Mr Lawal said he was not opposed to southerners vying for the office, but neither should any interested northerner be disqualified as a consequence.
“Being a cosmopolitan man, I know Igbos not less than 10 that can successfully run this country.
“I know Yorubas that can do, I know Ijaws that can do, I know Hausas that can do, I know even Kilba.
“Hey myself, my friend, I can be president of this country. I consider myself quite competent to do so from a small tribe of 300,000 people,” Mr Lawal told The Sun.
Mr Lawal, a Christian from Adamawa, was the government secretary from 2015 until October 2017 when he was fired after a government investigation found him culpable of fraudulent diversion of funds earmarked for internally-displaced victims of Boko Haram.
Although he was later charged by the Economic and Financial Crimes Commission over the allegations, he has remained politically associated with the president since his dismissal.

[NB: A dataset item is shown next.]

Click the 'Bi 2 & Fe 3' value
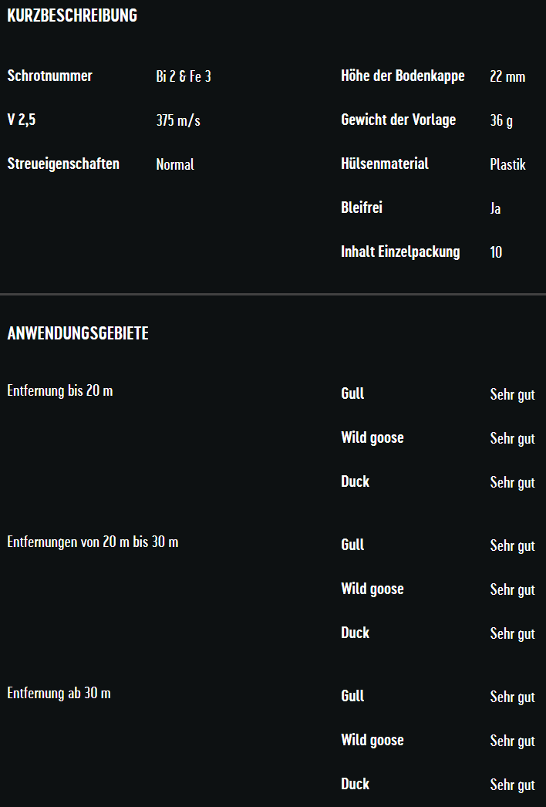point(184,76)
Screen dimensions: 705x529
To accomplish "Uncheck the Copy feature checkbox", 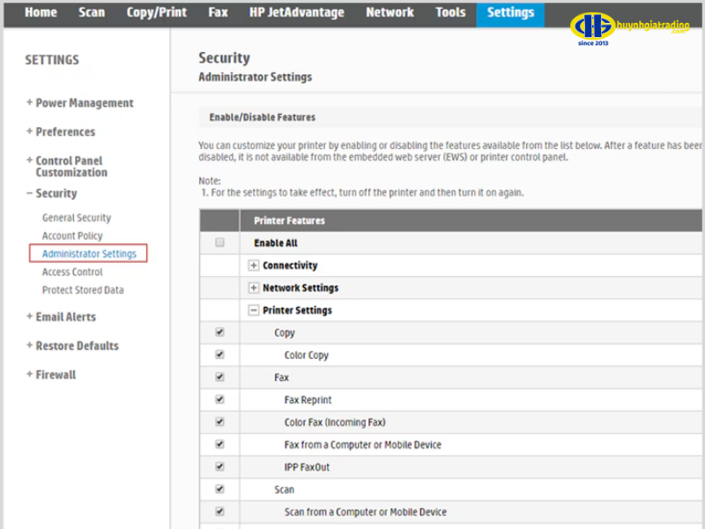I will point(219,332).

He has also remained a member of the APC, and played official roles as a top strategist in the party’s presidential campaign.
While zoning arrangements are not in the Nigerian Constitution or the electoral statute, political parties have used them to unify their ranks.

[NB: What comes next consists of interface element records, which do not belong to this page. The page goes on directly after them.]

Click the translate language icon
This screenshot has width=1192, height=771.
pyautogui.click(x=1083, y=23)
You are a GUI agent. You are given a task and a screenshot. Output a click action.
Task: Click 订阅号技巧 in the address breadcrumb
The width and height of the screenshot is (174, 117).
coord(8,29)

The opposition Peoples Democratic Party (PDP) consistently consolidated its base with the zoning formula while Nigeria’s ruling party from 1999 and 2015.
The party rotated power from Olusegun Obasanjo, a southern Christian who spent two terms of eight years between 1999 and 2007, and Umar Yar’Adua, a northern Muslim who succeeded Mr Obasanjo in 2007.
The 2023 election would be the first of such test for the APC, which was created in 2013 from a merger of at least for political parties.
A spokesperson for the APC declined comments Saturday, telling our correspondent there was no need commenting on Mr Lawal’s politically-charged assertion at this point.
Mr Buhari would be sworn in for a second term on May 29, and political analysts anticipate the battle to succeed him 2023 would commence shortly afterwards.